Guides

How to Set Up Databricks Genie

Arkzero ResearchMar 29, 20268 min read

Last updated Mar 29, 2026

Databricks Genie is a natural language analytics interface built into the Databricks platform that lets business users query data by asking questions in plain English instead of writing SQL. Setting it up requires registering tables in Unity Catalog, configuring a Genie space with curated metadata and sample queries, and connecting a SQL warehouse. This guide walks through each step, including how to build the knowledge store that determines whether Genie gives accurate or misleading results.
Databricks office building displaying the Databricks wordmark

Databricks Genie turns a configured data space into a self-serve analytics interface that business users operate with plain English questions. Setup takes about 30 minutes for a data analyst who knows the underlying tables. The accuracy of responses depends almost entirely on the quality of metadata and sample queries added during configuration, not on Genie's AI model itself.

What Genie Does

Genie sits inside the Databricks workspace as a conversational interface layered over SQL. When a business user asks "Which regions had the highest revenue last quarter?" Genie translates that question into a SQL query, runs it against your registered tables, and returns a table or chart. Users never see the SQL unless they choose to inspect it.

The interface is useful for recurring operational questions that currently require back-and-forth with a data analyst. Instead of opening a ticket or waiting for a weekly report, a sales manager can open Genie, ask their question, and download the result.
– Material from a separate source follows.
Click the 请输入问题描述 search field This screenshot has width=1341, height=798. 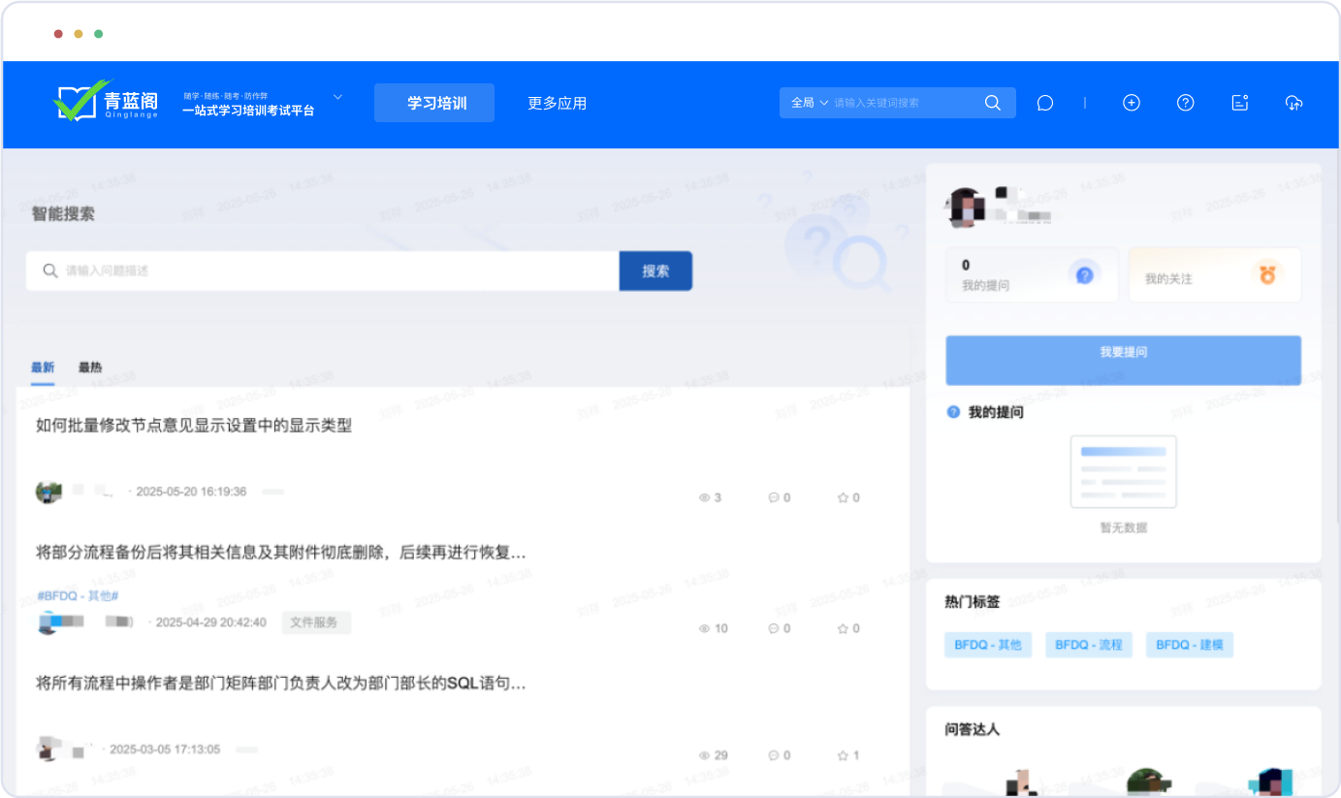point(330,271)
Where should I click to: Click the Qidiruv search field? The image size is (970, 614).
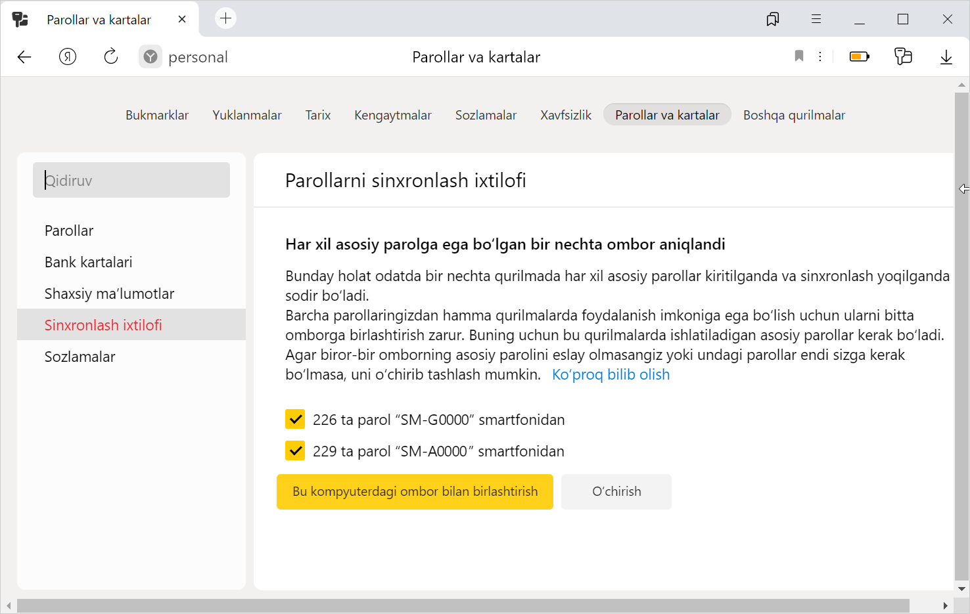(x=131, y=180)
Accuracy depends on configuration. A poorly configured Genie space produces plausible-looking but incorrect SQL queries. A well-configured space, with clear table descriptions, defined joins, and tested sample queries, produces reliable results for most common business questions.

Prerequisites

Before setting up a Genie space, confirm the following:

Data in Unity Catalog. All tables Genie will query must be registered in Unity Catalog. Genie cannot access tables outside Unity Catalog, including those in the legacy Hive Metastore. If your organization is still on Hive, migrating tables to Unity Catalog is a prerequisite, not a workaround.

A pro or serverless SQL warehouse. Genie requires a warehouse designated for SQL queries. Classic SQL warehouses are not supported. Serverless is the most practical option since it scales to zero when unused and avoids idle costs.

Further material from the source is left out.